In der Veranstaltung
- Achten Sie auf eine gute Beleuchtung des Veranstaltungsraums.
- Benutzen Sie möglichst kontrastreiche und etwas grössere Schriftbilder.
- Verbalisieren Sie schriftliche und visuelle Darstellungen.
- Benutzen Sie in den Aulen immer und bei Bedarf in den Räumen 207/ 208 das Mikrophon, achten Sie auf eine gute Verständlichkeit Ihrer Aussprache.
- Vermeiden Sie visuell bezogene Aussagen (z.B. „was sie dort drüben sehen…", etc.) und nonverbale Hinweise (z.B. Kopfnicken).
- Akzeptieren Sie den Einsatz technischer Hilfsmittel wie Fernsehlesegerät, Lupe, tastbare Vorlagen, Notebook, etc.
- Erlauben Sie die Aufzeichnung der Veranstaltung (iPod, MP3-Player, etc.) falls gewünscht.
- Unterstützen Sie Studierende mit genauen Literaturangaben. Sehbehinderte Menschen können die recherchierte Literatur nicht „schnell" querlesen.
- Geben Sie Studierenden die schriftlichen Vorlagen (Folien, Skripte, etc.) nach Möglichkeit im Voraus und in geeignetem Format für Textverarbeitungsprogramme ab.

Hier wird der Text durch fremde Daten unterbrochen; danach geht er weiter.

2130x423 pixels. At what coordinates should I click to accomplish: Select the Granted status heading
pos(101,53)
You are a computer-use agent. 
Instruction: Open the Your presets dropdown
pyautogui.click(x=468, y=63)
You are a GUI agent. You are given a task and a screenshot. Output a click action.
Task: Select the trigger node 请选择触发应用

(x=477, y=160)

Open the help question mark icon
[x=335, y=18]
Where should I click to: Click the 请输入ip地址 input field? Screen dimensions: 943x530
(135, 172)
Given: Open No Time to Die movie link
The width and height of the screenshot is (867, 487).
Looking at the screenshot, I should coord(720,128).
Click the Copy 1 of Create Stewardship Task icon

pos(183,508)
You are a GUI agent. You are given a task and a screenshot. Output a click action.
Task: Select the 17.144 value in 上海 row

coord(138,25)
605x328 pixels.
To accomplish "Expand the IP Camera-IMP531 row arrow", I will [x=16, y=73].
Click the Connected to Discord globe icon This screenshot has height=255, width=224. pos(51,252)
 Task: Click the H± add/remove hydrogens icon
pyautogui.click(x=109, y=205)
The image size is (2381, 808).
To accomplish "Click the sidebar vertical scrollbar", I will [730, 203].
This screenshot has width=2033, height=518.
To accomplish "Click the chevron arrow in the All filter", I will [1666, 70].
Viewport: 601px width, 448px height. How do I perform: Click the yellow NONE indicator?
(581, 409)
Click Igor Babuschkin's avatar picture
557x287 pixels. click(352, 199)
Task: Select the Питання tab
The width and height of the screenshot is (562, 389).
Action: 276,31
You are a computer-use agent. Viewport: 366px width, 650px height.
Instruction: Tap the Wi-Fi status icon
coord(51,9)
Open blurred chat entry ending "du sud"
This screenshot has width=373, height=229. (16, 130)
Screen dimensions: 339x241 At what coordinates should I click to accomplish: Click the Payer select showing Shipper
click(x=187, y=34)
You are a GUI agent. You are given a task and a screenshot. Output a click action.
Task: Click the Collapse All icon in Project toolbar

Der/ die Studierende kann Ihnen mitteilen, welches Format für seine/ ihre Anwendungstechnik am besten geeignet ist.
- Erlauben Sie die Aufzeichnung der Veranstaltung (iPod, MP3-Player, etc.) falls gewünscht.
- Zeigen Sie sich offen für Teamarbeit.
Leistungsnachweise/ Prüfungen
Die HfH gewährt Studierenden mit einer Behinderung Nachteilsausgleiche. Zeigen Sie sich offen für Sonderregelungen und alternative Leistungsnachweise, falls dies aufgrund der individuellen Situation der sehbehinderten Studentin/ des sehhbehinderten Studenten notwendig ist.